◆ Work request
Copy out all lines of the listing below that hold "sidebar".

◆ Exercise data
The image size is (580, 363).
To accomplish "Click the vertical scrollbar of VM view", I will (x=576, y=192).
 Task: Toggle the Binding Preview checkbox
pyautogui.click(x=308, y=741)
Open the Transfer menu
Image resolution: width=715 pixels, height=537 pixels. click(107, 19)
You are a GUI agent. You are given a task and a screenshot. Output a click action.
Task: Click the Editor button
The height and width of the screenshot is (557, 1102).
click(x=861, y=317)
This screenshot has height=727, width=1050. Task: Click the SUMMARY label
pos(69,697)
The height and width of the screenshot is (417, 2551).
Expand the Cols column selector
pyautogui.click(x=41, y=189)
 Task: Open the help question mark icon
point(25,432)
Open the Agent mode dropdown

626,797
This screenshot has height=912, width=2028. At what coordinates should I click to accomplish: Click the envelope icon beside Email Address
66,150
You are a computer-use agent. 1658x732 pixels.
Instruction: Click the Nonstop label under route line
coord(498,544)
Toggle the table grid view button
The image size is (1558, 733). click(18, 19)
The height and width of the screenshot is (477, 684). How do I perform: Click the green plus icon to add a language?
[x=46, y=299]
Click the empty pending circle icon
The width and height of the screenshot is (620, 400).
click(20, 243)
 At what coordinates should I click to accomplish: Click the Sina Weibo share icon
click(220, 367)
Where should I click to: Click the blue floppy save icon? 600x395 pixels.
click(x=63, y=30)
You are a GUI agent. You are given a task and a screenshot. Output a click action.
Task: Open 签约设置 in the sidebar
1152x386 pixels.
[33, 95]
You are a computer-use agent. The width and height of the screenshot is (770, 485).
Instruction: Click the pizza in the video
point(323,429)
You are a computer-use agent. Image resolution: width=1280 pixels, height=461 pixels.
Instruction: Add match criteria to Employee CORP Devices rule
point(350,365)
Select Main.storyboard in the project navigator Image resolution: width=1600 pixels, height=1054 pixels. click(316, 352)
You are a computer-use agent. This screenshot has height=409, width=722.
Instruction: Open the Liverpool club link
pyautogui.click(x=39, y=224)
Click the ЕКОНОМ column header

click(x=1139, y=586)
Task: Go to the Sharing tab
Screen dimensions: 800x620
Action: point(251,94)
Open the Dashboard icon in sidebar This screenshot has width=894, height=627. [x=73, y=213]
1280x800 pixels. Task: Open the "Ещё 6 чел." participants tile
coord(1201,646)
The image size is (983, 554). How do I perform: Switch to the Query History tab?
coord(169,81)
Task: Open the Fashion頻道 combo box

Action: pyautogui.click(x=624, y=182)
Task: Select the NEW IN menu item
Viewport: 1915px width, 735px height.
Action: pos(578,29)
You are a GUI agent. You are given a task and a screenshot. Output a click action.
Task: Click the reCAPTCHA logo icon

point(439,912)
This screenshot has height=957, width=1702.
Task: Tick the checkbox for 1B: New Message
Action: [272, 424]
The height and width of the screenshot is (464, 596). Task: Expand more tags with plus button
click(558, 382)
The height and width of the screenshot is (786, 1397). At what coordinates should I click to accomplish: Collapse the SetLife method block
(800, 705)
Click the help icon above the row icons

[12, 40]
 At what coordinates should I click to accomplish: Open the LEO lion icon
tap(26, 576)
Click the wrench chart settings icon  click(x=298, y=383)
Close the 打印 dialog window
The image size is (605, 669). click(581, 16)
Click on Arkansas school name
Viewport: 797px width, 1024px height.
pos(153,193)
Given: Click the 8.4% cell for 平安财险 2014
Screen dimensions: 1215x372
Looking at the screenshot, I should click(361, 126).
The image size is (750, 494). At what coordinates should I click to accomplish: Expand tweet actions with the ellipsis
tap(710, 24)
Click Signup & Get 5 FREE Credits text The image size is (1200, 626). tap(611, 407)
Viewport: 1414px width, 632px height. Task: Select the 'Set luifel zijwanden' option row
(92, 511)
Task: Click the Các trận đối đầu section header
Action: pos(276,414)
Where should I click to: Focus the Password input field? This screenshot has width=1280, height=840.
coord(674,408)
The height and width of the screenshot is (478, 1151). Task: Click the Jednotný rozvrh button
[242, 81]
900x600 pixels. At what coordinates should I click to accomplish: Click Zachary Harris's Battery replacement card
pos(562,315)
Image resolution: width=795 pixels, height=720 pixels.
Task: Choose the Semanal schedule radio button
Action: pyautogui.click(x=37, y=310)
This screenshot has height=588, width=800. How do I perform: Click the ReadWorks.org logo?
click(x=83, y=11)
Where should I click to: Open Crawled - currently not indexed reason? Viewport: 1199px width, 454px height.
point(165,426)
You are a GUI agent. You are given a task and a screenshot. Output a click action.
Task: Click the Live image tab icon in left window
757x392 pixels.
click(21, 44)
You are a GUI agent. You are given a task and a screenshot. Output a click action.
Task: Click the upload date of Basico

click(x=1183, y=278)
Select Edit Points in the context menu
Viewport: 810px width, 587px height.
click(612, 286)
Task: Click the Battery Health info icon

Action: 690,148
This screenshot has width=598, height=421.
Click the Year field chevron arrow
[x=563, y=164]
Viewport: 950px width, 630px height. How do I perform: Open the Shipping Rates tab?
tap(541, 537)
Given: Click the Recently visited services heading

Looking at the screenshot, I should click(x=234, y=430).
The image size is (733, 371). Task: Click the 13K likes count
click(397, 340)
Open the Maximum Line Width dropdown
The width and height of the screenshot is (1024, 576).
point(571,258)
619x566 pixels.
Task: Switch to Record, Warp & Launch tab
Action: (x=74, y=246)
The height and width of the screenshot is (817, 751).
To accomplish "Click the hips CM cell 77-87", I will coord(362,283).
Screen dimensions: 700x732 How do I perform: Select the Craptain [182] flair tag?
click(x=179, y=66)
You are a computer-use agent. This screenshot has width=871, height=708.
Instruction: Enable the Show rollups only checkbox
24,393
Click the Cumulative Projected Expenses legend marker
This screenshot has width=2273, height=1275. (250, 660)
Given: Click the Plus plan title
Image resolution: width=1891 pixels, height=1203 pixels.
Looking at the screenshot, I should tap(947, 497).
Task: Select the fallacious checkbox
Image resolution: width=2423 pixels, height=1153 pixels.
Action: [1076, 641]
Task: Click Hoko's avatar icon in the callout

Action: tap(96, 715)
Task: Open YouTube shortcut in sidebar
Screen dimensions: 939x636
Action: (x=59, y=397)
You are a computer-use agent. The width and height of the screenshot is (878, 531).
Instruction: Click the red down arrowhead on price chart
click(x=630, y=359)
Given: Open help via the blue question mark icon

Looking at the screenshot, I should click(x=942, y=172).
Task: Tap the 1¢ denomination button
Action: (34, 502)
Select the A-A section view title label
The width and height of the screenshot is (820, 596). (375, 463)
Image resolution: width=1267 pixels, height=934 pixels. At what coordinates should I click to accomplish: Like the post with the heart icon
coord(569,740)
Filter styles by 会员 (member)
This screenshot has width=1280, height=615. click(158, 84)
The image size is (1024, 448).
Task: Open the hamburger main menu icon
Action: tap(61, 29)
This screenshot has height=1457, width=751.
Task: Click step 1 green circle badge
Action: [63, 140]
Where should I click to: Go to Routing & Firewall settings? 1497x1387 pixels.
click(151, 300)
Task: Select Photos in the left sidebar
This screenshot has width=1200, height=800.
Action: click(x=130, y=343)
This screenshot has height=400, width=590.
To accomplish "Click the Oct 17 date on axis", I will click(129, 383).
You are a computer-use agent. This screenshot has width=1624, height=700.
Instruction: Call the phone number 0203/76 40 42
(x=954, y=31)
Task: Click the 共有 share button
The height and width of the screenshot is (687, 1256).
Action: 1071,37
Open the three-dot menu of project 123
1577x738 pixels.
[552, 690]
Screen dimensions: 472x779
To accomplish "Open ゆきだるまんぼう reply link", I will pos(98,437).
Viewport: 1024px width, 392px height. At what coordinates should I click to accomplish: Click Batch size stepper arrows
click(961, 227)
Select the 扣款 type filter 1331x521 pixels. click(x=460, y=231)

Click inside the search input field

◆ Response
Task: Open 签约设置 in the sidebar
Open the Dashboard icon in sidebar This screenshot has width=894, height=627. [x=73, y=213]
Task: Open YouTube shortcut in sidebar
Task: Select Photos in the left sidebar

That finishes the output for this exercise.